CNBC Daily Open: Time to exhale and breathe
A trader walks out of the New York Stock Exchange (NYSE) on Wall Street in New York City on May 12, 2023.
Angela Weiss | Afp | Getty Images
This report is from today’s CNBC Daily Open, our new, international markets newsletter. CNBC Daily Open brings investors up to speed on everything they need to know, no matter where they are. Like what you see? You can subscribe here.
The rally in markets Thursday was driven by bad things that did not happen — or at least appear less likely to happen — rather than good things that did.
What you need to know today
- The latest on the U.S. debt ceiling: House Speaker Kevin McCarthy said the House could vote on the matter as early as next week. Some Democrats, however, are worried President Joe Biden is giving in to Republican demands, such as stricter work requirements for federal assistance programs.
- Major U.S. stock indexes rose Thursday, their second straight day of advances. European markets closed higher as well. The U.K.’s FTSE 100 added 0.25% even though British telecoms giant BT fell 5% after it reported disappointing earnings and huge job cuts.

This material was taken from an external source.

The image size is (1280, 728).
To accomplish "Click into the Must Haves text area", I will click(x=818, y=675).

- The U.S. Supreme Court left in place the legal shield that protects tech platforms from being held responsible for their users’ posts. It’s a big relief for tech companies like Meta, Twitter and Alphabet, but the status of the law remains precarious: U.S. lawmakers want to reform it, thinking it protects big tech firms too much.

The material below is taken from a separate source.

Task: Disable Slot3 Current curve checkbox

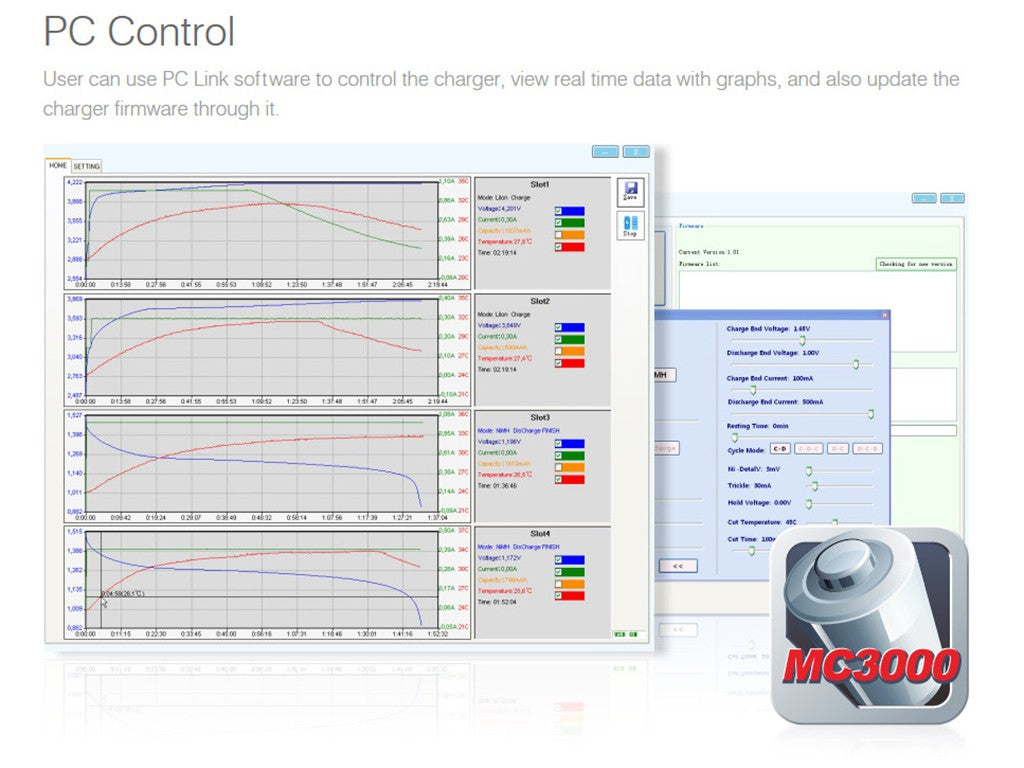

- Alibaba’s first-quarter revenue rose 2% year on year to 208.2 billion Chinese yuan ($29.6 billion), though that figure missed analysts’ expectations. The Chinese tech giant also announced plans to spin off its cloud division as a separate, publicly traded company. Investors weren’t pleased with what they heard: U.S.-listed shares of the company fell 5.4%.

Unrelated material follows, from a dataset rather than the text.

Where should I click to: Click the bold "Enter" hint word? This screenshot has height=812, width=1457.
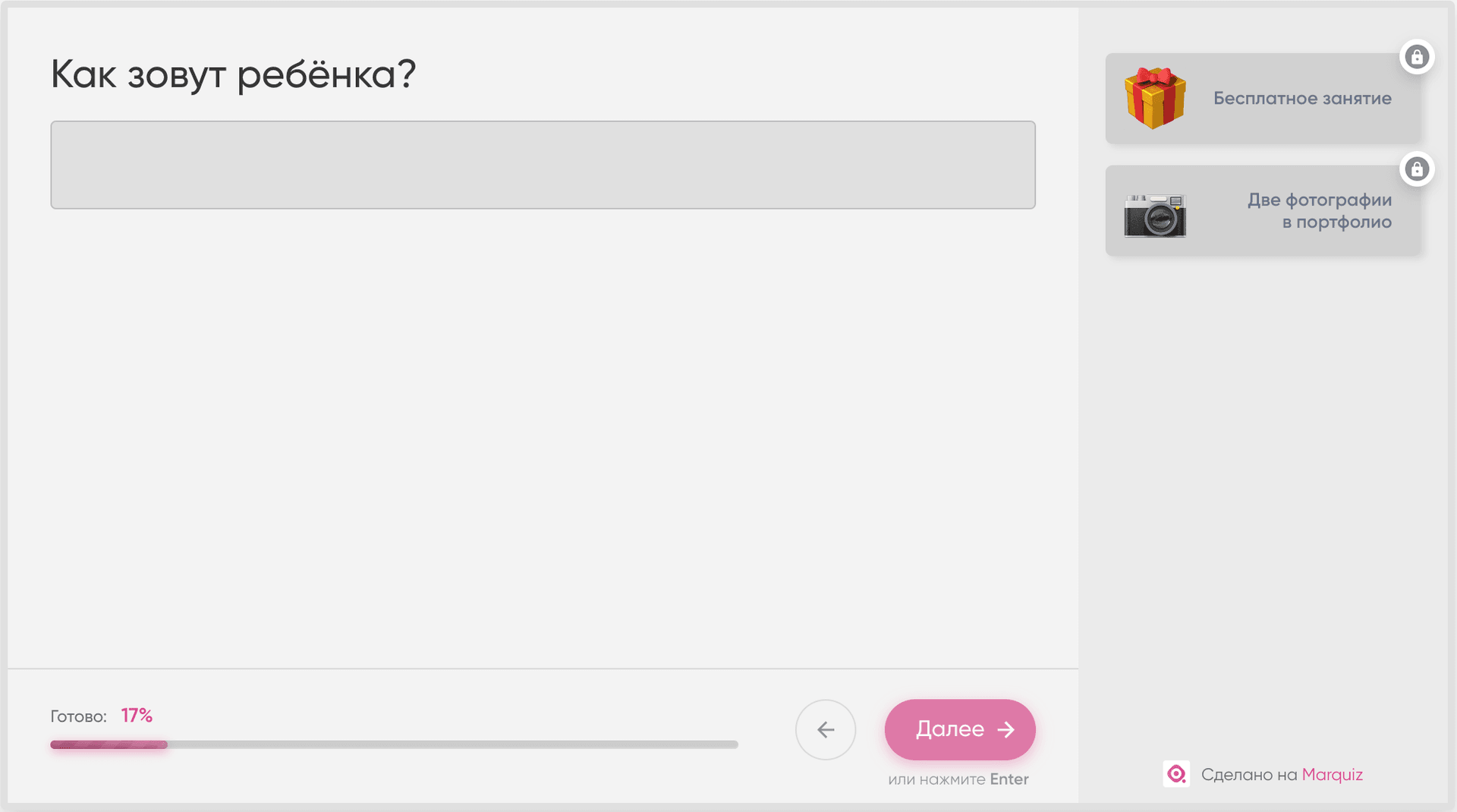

- PRO Gold prices may have dipped in May, but UBS Global Wealth Management thinks the metal could hit a record high of $2,100 per ounce. There are three reasons UBS is so bullish on gold.
The bottom line
Markets had a second consecutive positive day, trying to put the last two weeks’ losses behind them. The S&P 500 increased nearly 1%, The Dow Jones Industrial Average added 0.34% and the Nasdaq Composite climbed 1.5%.
With those numbers, the S&P and Nasdaq are at their highest levels since August 2022.
The rally in markets Thursday was driven by bad things that did not happen — or at least appear less likely to happen — rather than good things that did. It’s a reminder to investors that markets are often moved more by expectations than actual events.
First, the possibility of the U.S. defaulting on its debt is the lowest since discussions started in Washington. House Speaker McCarthy’s positive comments Thursday boosted optimism that the U.S. will reach a deal on the ceiling before June 1, when the country might become unable to pay its debts.
Next, the Supreme Court decided not to remove the legal shield that protects tech companies from being prosecuted over their users’ posts. Firms most affected by the ruling rose in relief: Alphabet, which owns YouTube, added 1.65%, and Meta, the parent company of Facebook, rose 1.8% to a 52-week high (though the stock also got juiced by Meta’s new artificial intelligence chips).
Yesterday was also a busy day for Federal Reserve speakers.
Dallas Federal Reserve President Lorie Logan, a voting member of the Federal Open Market Committee, thinks economic data don’t support a pause in rate hikes. “It’s a long way from here to 2% inflation,” Logan said, noting that an inflation reading for the last quarter was, in fact, higher than the fourth quarter of 2022. St. Louis Fed President James Bullard even suggested higher rates as “insurance” against inflation.
Treasury yields inched higher in response to those comments, but investors’ relief around the debt ceiling was so strong that stock indexes weren’t affected much by interest rates. As always, avoiding defeat can be more powerful than outright victory.